■ **Task details**
Scan the entries for lines with the word "agent" and copy those lines.
<<<<
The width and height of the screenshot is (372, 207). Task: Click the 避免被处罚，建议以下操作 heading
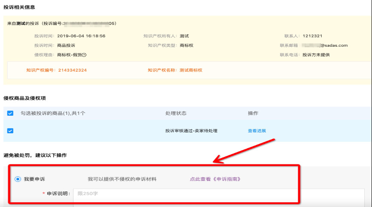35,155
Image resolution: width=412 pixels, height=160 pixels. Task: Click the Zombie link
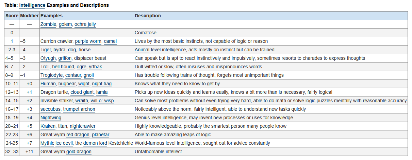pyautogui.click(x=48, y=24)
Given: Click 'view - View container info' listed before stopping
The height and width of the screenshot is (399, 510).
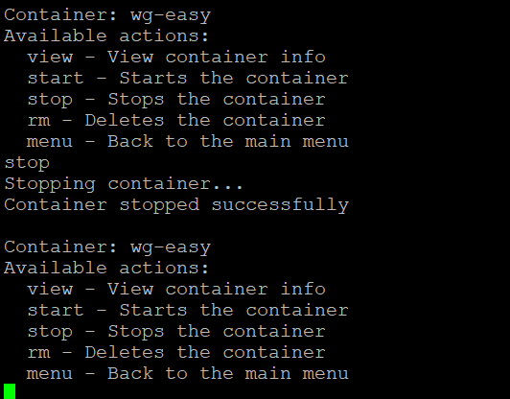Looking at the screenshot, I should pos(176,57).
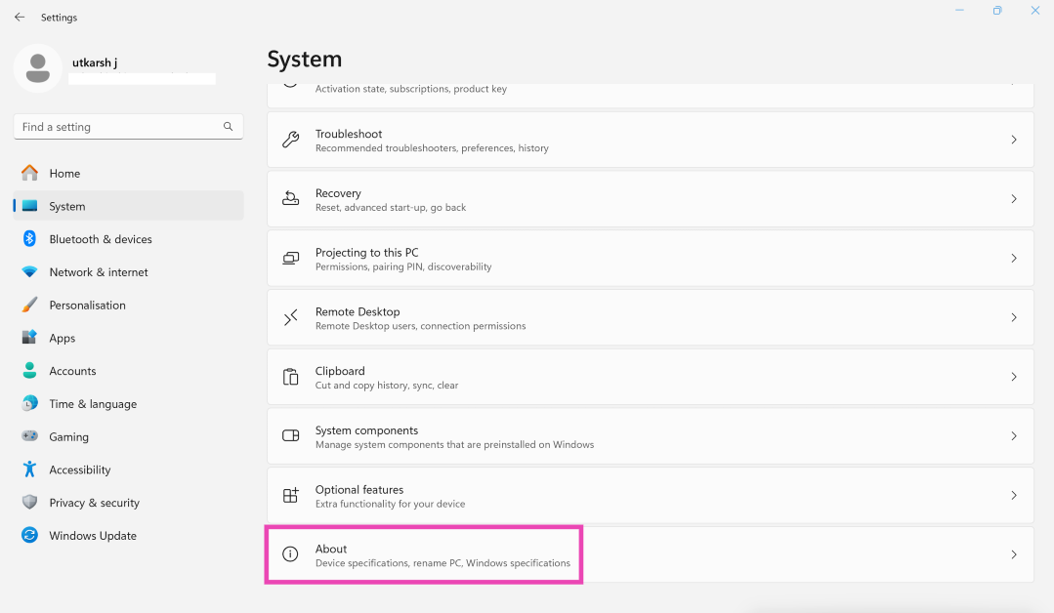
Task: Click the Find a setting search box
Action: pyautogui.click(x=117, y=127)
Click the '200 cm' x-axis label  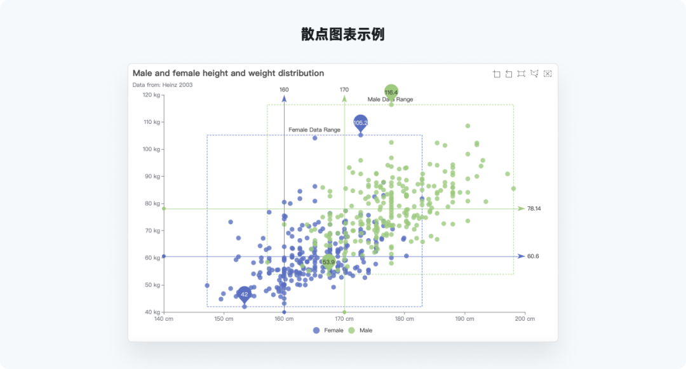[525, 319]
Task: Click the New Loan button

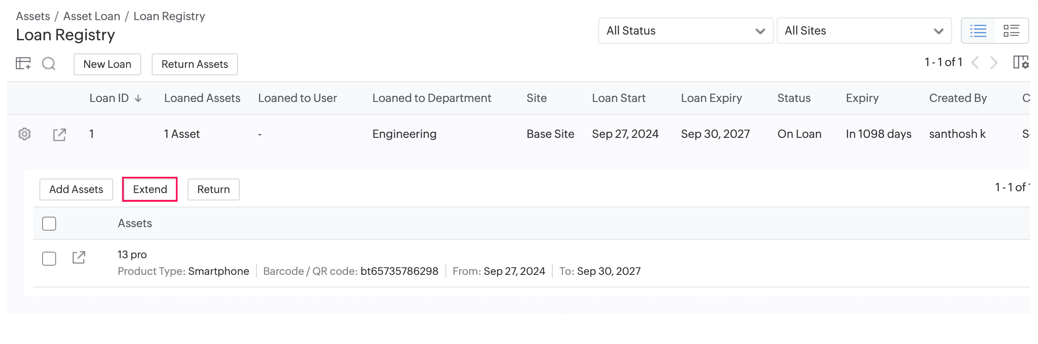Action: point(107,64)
>>>>
<<<<
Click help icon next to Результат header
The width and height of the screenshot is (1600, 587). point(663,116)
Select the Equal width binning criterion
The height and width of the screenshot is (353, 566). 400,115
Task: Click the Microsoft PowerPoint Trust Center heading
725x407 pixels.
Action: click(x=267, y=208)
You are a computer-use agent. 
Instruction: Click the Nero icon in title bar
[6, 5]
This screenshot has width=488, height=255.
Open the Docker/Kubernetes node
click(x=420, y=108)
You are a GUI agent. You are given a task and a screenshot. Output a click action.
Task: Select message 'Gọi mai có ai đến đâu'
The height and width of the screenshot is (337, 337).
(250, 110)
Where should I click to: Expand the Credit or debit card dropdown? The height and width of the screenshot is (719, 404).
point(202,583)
>>>>
■ **Exercise result**
You are a computer-use agent. 
You are a GUI agent. You are given a task and a screenshot. Output a click action.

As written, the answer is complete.